Three key lessons from the Pope’s TED talk

For all the talk about Pope Francis’ techno-savvy — and 10 million Twitter followers ain’t bad for a 80-year-old churchman — he doesn’t seem sold on Silicon Valley’s endless promises.

As he wrote in his 2016 encyclical, Laudate Si, all those tweets and selfies and vlogs can add up to a whole lot of “mental pollution” that distracts us from what is really important.

“When media and the digital world become omnipresent, their influence can stop people from learning how to live wisely, to think deeply and to love generously,” he wrote in the encyclical.

It’s not surprising, then, that it took more than a year, and some persistent asking, to get the Pope to record a talk from Vatican City for TED’s international conference in Vancouver on Tuesday evening.

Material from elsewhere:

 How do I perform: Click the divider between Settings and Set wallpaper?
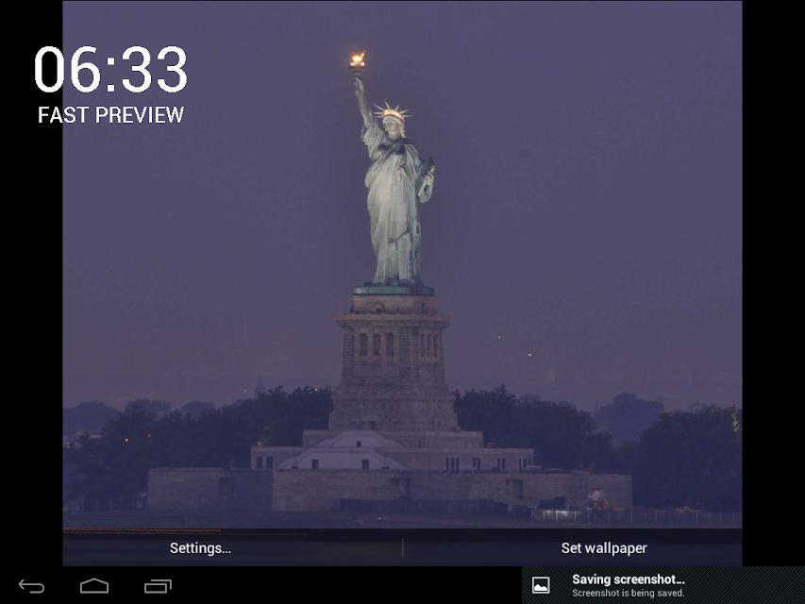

“In this complicated and often confusing world, Pope Francis has become possibly the only moral voice capable of reaching people across boundaries and providing clarity and a compelling message of hope,” Bruno Giussani, TED’s international curator who organized the Pope’s talk, told The Washington Post.

The theme of TED’s conference was “The Future You,” and Francis did what he does best, delivering a plainspoken sermon on the importance of interconnection and tenderness. Essentially, he told the academics and innovators, scientists and techies, there is no “you,” without an “us.”

Like any good preacher (or Ted talker), Francis made his case with three key lessons.

I am a rock (but no island)

The Pope said he liked the title of the TED conference, because it starts a conversation about the future. But, he said, that future is only achievable if we stick together.

“Quite a few years of life have strengthened my conviction that each and everyone’s existence is deeply tied to that of others,” Francis said. “Life is not time merely passing by, life is about interactions.”

The Pope said he often thinks about his grandparents, migrants from Italy who moved to Argentina, and how they would have fared in today’s cutthroat world and “culture of waste.”

“I could have very well ended up among today’s ‘discarded’ people. And that’s why I always ask myself, deep in my heart: ‘Why them and not me?'”

You say you want a revolution?

A good preacher challenges his congregation, subtly criticizing the status quo, while urging Christians to get in line with the gospel.

In his TED talk, Pope Francis said scientific and technological innovation is fine, but not when it blinds us to the suffering of people sitting next to us on the subway.

“How wonderful would it be, while we discover faraway planets, to rediscover the needs of the brothers and sisters orbiting around us,” he said.

Too often, Francis continued, modern “techno-economic” systems put products ahead of technology.

Drawing on the Parable of the Good Samaritan, the Pope noted that two men walked by the injured man by the roadside. But one man, the Good Samaritan, stopped. Today’s humanity shares the same story, Francis said.

“People’s paths are riddled with suffering, as everything is centered around money, and things, instead of people.”

But all it takes is for one person to stop and help, and change the lives of people around us.

“A single individual is enough for hope to exist, and that individual can be you. And then there will be another ‘you,’ and another ‘you,’ and it turns into an ‘us.’ And so, does hope begin when we have an ‘us?’ No. Hope began with one ‘you.’ When there is an ‘us,’ there begins a revolution.

Try a little tenderness

How many people, besides soul singers, talk about tenderness these days?

To Francis, it’s a key theme in his pontificate. To him, it means more than romance and sweet nothings. It’s a core Christian value.

“Tenderness means to use our eyes to see the other, our ears to hear the other, to listen to the children, the poor, those who are afraid of the future,” Francis said in his TED talk. “To listen also to the silent cry of our common home, of our sick and polluted Earth. Tenderness means to use our hands and our heart to comfort the other, to take care of those in need.”

Tenderness isn’t for the weak, the Pope continued. It takes spiritual and emotional strength to empathize and act on behalf of the neediest. And the alternative, arrogant and out-of-touch leaders, are like fall-down drunks who hurt everyone around them.

“Please, allow me to say it loud and clear: the more powerful you are, the more your actions will have an impact on people, the more responsible you are to act humbly. If you don’t, your power will ruin you, and you will ruin the other.”